> **DOCUMENT EXCERPT**
################

But if that was all, we would never change.  Sometimes, something happens that is so outside our experience that it requires a major shift in attitude to accommodate out.  Also we are social animals;  we influence each other.  Just as sex allows the blending and mixing of characteristics to create a new individual, so attachment creates new ways of thinking.     

 

For events to be catalogues and stored, they have to be reworked.  Dreams seem to play a particularly important role in this process.  From what we recall on waking from dreams, it appears that they relate the important events of the day to our dreads, fears, but also joys of our lives,  creating allegories that may offer a magical resolution.  We dream as we think – using association, displacement and condensation, but dreams are irrational; they defy logic. The surrealism of dream might facilitate a more seamless conversion of event into meaning.  So we don’t have to remember millions of disconnected events.  Our personalities are constructed from no more than a score of interconnected themes.  Our memories illustrate and reinforce those themes.    

 

Thoughout our life, our bones are remodelled throughout our lives to respond to physical stresses imposed on our body.  Our memories are similarly remodelled but in response to stress of life experience.  We rework the themes and most meaningful events of our lives many times and every time we rework them through thought and dream, we change them into a form that is more acceptable to our view of ourselves and more relevant to our current experience.  Memory is malleable.  Recalling it allows adjustments to be made.  The narrative changes by increments of self deception into a mythology.  People remember the same traumatic event in very different ways  because their memories are passed through the filter of their own personal history.           

 

Not all events can be processed in this way.  If we have the misfortune of living through an event so disturbing and traumatic that it defies remodelling,  then the memory remains active, unchanged, playing again and again like a tape through the mind as fresh as if it happened yesterday, preoccupying our daily thoughts and interrupting our sleep. This is a feature of what is known as Post Traumatic Stress Disorder (PTSD).  People with PTSD don’t dream; the tension of what has happened interrupts their sleep and defies modification by dream and thought.  It can only be replayed as a too-painful narrative, inviting edition yet confounding it.  A waking nightmare, their preoccupation robs them of past, future, meaning and life.

################

> **WHAT YOU WILL DO**
A: According to the passage on memory and dreams, from how many interconnected themes are our personalities constructed?
B: Please carry on the passage on memory and dreams after its final sentence, keeping the same reflective voice.

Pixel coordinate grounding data
################

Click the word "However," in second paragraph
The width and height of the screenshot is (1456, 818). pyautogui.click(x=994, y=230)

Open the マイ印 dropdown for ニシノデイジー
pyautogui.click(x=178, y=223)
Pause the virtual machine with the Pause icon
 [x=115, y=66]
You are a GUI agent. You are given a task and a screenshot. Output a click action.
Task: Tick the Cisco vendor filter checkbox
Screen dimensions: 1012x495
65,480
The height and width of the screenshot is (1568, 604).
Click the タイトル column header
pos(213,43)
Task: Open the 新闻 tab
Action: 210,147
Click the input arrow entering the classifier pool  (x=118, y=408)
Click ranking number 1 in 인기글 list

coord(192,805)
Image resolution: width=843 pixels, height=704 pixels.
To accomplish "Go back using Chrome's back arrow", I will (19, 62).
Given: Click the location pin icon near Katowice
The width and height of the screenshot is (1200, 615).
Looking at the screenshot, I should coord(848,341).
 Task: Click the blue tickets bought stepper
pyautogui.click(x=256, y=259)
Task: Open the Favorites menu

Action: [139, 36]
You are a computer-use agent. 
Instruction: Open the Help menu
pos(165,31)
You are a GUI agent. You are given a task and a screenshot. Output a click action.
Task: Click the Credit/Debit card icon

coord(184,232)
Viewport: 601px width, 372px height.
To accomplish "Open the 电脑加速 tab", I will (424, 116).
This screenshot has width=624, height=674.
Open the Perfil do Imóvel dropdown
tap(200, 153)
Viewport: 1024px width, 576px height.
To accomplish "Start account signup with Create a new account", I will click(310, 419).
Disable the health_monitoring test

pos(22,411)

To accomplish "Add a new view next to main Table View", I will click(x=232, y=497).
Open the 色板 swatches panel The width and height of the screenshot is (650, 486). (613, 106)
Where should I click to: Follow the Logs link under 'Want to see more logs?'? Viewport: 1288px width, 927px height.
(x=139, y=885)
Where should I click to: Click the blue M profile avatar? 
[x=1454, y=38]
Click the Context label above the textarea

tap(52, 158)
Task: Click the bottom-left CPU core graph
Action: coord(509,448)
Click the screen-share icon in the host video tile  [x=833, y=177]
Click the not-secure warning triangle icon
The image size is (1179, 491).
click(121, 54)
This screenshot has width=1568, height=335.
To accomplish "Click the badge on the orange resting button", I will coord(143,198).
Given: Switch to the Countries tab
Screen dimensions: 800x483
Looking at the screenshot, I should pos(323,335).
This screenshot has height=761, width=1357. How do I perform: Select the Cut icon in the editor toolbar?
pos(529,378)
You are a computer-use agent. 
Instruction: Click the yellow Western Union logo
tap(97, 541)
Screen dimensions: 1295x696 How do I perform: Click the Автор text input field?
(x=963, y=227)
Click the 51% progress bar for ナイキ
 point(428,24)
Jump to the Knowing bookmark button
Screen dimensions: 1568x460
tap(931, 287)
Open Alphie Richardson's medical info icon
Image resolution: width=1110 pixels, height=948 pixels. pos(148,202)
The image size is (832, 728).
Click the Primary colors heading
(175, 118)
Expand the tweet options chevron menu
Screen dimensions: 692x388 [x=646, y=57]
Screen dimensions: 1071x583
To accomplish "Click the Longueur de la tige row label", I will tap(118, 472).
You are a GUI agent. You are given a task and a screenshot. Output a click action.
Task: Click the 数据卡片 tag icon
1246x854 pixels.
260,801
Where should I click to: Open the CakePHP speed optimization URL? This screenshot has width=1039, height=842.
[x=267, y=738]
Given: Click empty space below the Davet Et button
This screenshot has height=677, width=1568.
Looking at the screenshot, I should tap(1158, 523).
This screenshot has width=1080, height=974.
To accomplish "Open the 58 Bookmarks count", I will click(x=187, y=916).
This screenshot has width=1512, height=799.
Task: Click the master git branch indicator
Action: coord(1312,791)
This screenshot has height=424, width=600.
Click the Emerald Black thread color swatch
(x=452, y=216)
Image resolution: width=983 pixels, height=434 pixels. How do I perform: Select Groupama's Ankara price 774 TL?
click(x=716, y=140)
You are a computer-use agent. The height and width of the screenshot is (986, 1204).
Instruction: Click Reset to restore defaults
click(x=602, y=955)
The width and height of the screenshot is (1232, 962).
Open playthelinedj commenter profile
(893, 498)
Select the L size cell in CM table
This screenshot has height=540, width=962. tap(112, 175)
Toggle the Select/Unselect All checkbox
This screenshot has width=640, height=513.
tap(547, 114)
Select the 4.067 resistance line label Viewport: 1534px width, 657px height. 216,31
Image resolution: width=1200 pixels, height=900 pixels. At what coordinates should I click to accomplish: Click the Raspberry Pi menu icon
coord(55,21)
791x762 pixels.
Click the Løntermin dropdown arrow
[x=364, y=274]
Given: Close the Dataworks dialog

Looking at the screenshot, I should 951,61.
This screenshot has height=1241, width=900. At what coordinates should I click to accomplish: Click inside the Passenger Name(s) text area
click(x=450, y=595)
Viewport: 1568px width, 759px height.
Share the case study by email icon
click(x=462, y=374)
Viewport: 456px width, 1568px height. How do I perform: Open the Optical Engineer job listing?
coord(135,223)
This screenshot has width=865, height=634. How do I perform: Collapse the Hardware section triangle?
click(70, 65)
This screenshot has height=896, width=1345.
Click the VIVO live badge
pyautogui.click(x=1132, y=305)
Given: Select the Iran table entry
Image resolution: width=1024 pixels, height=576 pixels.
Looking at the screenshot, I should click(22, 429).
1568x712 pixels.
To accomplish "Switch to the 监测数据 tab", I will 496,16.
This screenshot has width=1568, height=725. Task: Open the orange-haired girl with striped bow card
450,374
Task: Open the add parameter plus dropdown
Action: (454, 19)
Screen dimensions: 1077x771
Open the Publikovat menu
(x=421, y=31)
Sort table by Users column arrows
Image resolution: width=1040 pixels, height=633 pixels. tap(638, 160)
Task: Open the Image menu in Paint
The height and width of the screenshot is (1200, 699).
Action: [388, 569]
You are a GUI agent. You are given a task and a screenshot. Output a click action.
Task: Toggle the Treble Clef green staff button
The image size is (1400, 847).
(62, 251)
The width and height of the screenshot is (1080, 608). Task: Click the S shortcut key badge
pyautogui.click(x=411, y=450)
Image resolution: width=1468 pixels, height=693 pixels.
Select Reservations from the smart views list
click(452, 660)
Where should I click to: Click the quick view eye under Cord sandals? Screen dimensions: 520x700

################

> **ANSWERS PER TASK**
A: No more than a score.

B:
Freud recognised how many of his patients suffered from unprocessed reminiscences.  Their trauma had not been worn away by time, but in some cases the memory was repressed and played out in a physical symptom seemingly disconnected from but still representing whatever caused it. 

 

In Michel Gondry’s cult film, Eternal Sunshine of the Spotless Mind,  Joel and Clementine, underwent some kind of brain stimulation treatment to erase memories of their unhappy love affair.  In real life, as shown in How does your memory work?,  Genevieve Smith Courtois takes propranolol, a common drug, that is been in our pharmacopeia for 40 years, to dampen the memory of a sexual assault she suffered nine years previously. While recollecting the assault under laboratory conditions under the influence of propranolol,  her symptoms diminished to below the post traumatic threshold.  This illustrates the capacity of recall to remodel memory.  Propranolol is often prescribed for panic attacks.  By diminishing emotional tension, it reduces the intensity of the recall to a point where it can be allowed to wear away.  The group of tranquillisers known as benzodiazepines are commonly used to block the memory of  disturbing and painful surgical procedures.       

 

But although amnesic drugs may help us deal with trauma,  they are not necessarily such a good thing.  We all learn from experience and gain a deeper sense of ourselves.  Our identities are based on our memories.  Suppressing those memories we find painful might just convert people to cheerful automatons, Stepford wives.  With no pain and passion, there would no great literature, no great art or poetry.  Life would become meaningless.  All that might be left is a disturbing sense that we had lost it without ever knowing what it is.